Poi ci trasferiamo in cantina e si riempiono i calici. Tra le curiosità tecnologiche in cantina, l’ecologico sistema di controllo della temperatura dei tini di fermentazione, basato sullo scorrimento negli interstizi dei tini dell’acqua naturalmente fredda di una vicina fonte. Iniziamo gli assaggi, ovviamente, dai vini bianchi: la Petite Arvine (vitigno originario del Vallese in Svizzera, ma da secoli accasatosi in Valle) dai sentori agrumati è davvero una bella sorpresa, tanto più che degustiamo la prima annata che è «biologica» anche in cantina, ossia il vino è completamente privo di solfiti. Poi c’è il Muscat Petit Grain, rigorosamente secco, che ormai abbiamo capito essere una tradizione non solo di Chambave ma dell’intera Valle d’Aosta.

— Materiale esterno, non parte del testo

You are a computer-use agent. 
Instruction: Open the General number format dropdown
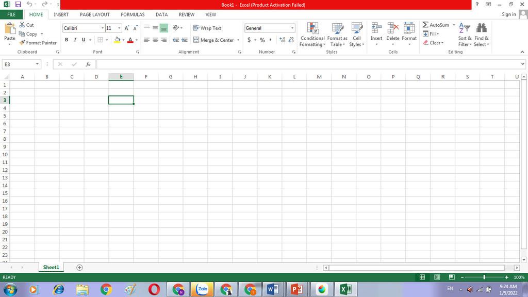pyautogui.click(x=292, y=28)
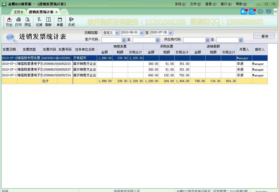The image size is (279, 192).
Task: Click the green plus new tab button
Action: tap(64, 11)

Per quanto riguarda i vini rossi, abbiamo potuto apprezzare diversi vini monovitigno – Gamay, Cornalin, Fumin e Pinot Noir – ed anche il taglio tipico valdostano, il Torrette Supérieur Vigne Rovettaz (da uve Petit Rouge 75%, Cornalin 10%, Fumin 10%, Prëmetta 5%), accompagnati dalla squisita fontina di produzione propria e da succulenti salumi tra cui la mocetta e il tipico boudin, insaccato a base di patate bollite, cubetti di lardo, barbabietole rosse, spezie e vino (talvolta sangue bovino o suino, ma non nella versione assaggiata). Tra i rossi spiccano il Cornalin, dal profumo ampio e speziato, con sentori di tabacco, morbido e pieno al palato, e il Pinot Noir, dal colore rubino tendente al granato e dai tipici profumi di frutti di bosco. Interessante anche la Prëmetta, vino rosato dal colore piuttosto intenso che ricorda il corallo, dai delicati profumi fruttati e di rosa. Vincent non ci vuol salutare, però, senza sfoderare l’asso che ha nella manica, ops nella cantina personale, una preziosissima bottiglia di Petit Arvine del 1996. Il colore è dorato brillante, al naso le tipiche note d’agrumi hanno lasciato il posto a profumi più complessi, terziari. Alla nocciola tostata, si accompagnano eleganti sensazioni di ossidato di un vino di Jerez. In bocca sorprende ancora per la freschezza garantitagli dall’acidità del vitigno e dell’ambiente in cui è allevato.
Salutiamo e ringraziamo le 3 aziende che ci hanno ospitato, fatto scoprire e apprezzare i loro vini, ma anche i salumi e i formaggi di questo incantato cuore delle Alpi. Dimenticavamo: alcuni partecipanti alla gita hanno gradito molto anche il pane tradizionale valdostano!